### Teile der Übung
- A) Seit welchem Jahr spielt Florian Martens laut dem Interview mit ihm den Kommissar Otto Garber?
- B) Erkläre kurz anhand des Interviews mit Florian Martens, warum in der Jubiläumsfolge mit Sekt und Pferdewetten gefeiert wird.
- C) Führe das Interview mit Florian Martens nach der letzten Frage von prisma weiter.

"Otto ist für viele eine Identifikationsfigur": Florian Martens über seine Rolle als Otto Garber
Zum 100. Mal ermittelt Florian Martens in der ZDF-Reihe "Ein starkes Team", sein Otto Garber ist längst Kult. Im großen Jubiläumsinterview spricht der 66-jährige Berliner darüber, wie alles begann, wie ähnlich er seiner Figur ist – und wie sehr der Verlust von Maja Maranow noch heute schmerzt.
Berliner Schnauze, grummeliger Witz und eine ikonische Wollmütze als Markenzeichen: Seit 1994 ermittelt Florian Martens als Otto Garber in der beliebten ZDF-Krimireihe "Ein starkes Team" mit viel Herz und Humor. Der Hauptkommissar, der die kurzlebige Welt um sich meist mit einem knappen "Wat?" oder "Aha" kommentiert, gehört zu den dienstältesten TV-Ermittlern hierzulande, beschert dem Zweiten verlässliche Quoten und ist längst Kultfigur. Wenn er nun seinen 100. Fall erlebt und zugleich 30 Jahre im Dienst feiert, soll das angemessen geschehen – mit Sektchen, Pferdewetten, aber auch einem Mord und alten Feinden. Die Jubiläumsfolge heißt nicht ganz unpassend "Für immer jung" (Samstag, 25. Oktober, 20.15 Uhr, ZDF).
Dass er mit derlei runden Anlässen nicht viel anfangen kann, hat Otto mit dem Darsteller Florian Martens gemein – wie überhaupt so einiges, wie der gebürtige Ost-Berliner im großen Interview verrät. Im Gespräch blickt der 66-jährige Schauspieler zurück auf die holprigen Anfänge in einer Kneipe, auf den schmerzhaften Verlust seiner ehemaligen "Ein starkes Team"-Partnerin Maja Maranow und auf die nicht immer einfachen Veränderungen, mit denen sich die Krimireihe an den Zeitgeist anpasste.
"Die Figur ist mir natürlich auf den Leib geschrieben"
prisma: Herr Martens, Glückwunsch zu 100 Folgen "Ein starkes Team"! Sind Ihnen solche Jubiläen persönlich eigentlich wichtig?
Florian Martens: Nee, überhaupt nicht. Ich zähl auch nicht mit. Natürlich sehe ich die Zahl da stehen, aber das ist völlig irrelevant.
prisma: Und wenn nun in der Jubiläumsfolge auf Ottos "30-jähriges" Dienstjubiläum angestoßen wird – denken Sie da nicht an die vielen Jahre, die Sie mit der Rolle schon verbringen?

Ein Datenblock:
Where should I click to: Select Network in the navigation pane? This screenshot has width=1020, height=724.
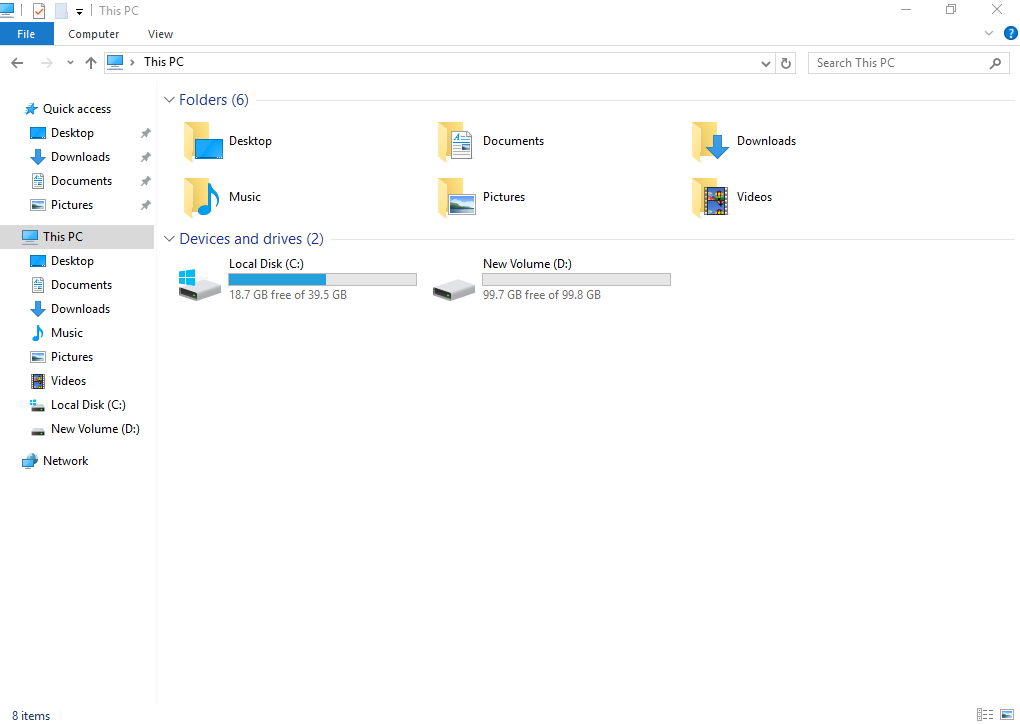point(65,461)
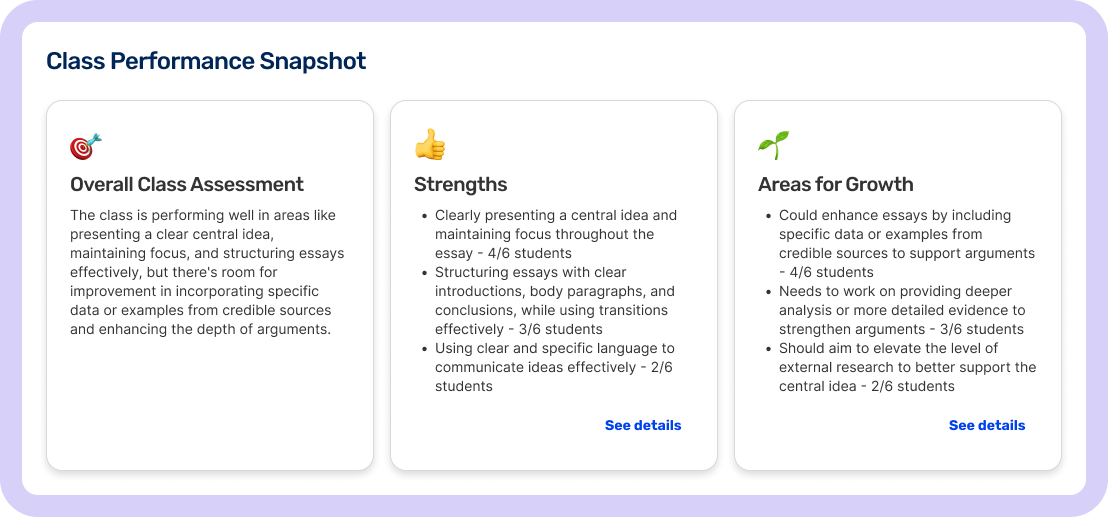The height and width of the screenshot is (517, 1108).
Task: Click the strength about presenting a central idea
Action: click(x=555, y=234)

### Erwartete Antworten
- A) Seit 1994.

- B) Otto Garber erlebt seinen 100. Fall und feiert zugleich 30 Jahre im Dienst. Das soll angemessen gefeiert werden, mit Sektchen und Pferdewetten, aber auch mit einem Mord und alten Feinden.

- C)
Martens: Das Gefühl hab' ich schon länger – es geht wirklich schon sehr lang. Das bekomme ich ja auch mit.
prisma: Ist es die Rolle Ihres Lebens?
Martens: Solche Begriffe nutze ich eigentlich gar nicht. Aber sicher, es ist eine der Rollen meines Lebens. Die Figur ist mir natürlich auf den Leib geschrieben.
prisma: Können Sie sich erinnern, wann Ihnen klar wurde, dass daraus so eine langlebige Reihe werden würde?
Martens: Tatsächlich haben meine damalige Partnerin Maja Maranow und ich erst nach mehreren Jahren mitgekriegt, dass wir eine eigene Reihe an der Backe haben. Als es 1993 anfing, war es einfach nur eine einzelne Krimikomödie. Und die kam wohl so gut an, dass der Sender das noch mal machen wollte. Wir haben das erst gar nicht so richtig mitbekommen.
"Ich gehe für den Otto nie in die Maske oder ins Kostüm"
prisma: Sie hatten ja auch anderes zu tun damals ...
Martens: Seit dem "Schattenmann" waren Maja und ich in jeder Wedel-Produktion gemeinsam zu sehen. Das waren tolle Rollen, Wedel mochte uns – und wir haben ihm Priorität eingeräumt. Das heißt, dass wir in diesen Zeiten natürlich kein "Starkes Team" drehen konnten. Dass es eine Reihe werden würde, haben wir erst nach vier oder fünf Folgen gemerkt. In den ersten 15 Jahren war es nur eine von mehreren schönen Rollen, die ich im Jahr spielte. Aber irgendwann musste ich dann auch einige Drehbücher ablehnen, weil das "Starke Team" schneller war. Teilweise sagte ich richtig gute Filme ab. Aber das war dann eben so.
prisma: Wie sehr haben Sie den Otto eigentlich im Laufe der Zeit mitgestaltet?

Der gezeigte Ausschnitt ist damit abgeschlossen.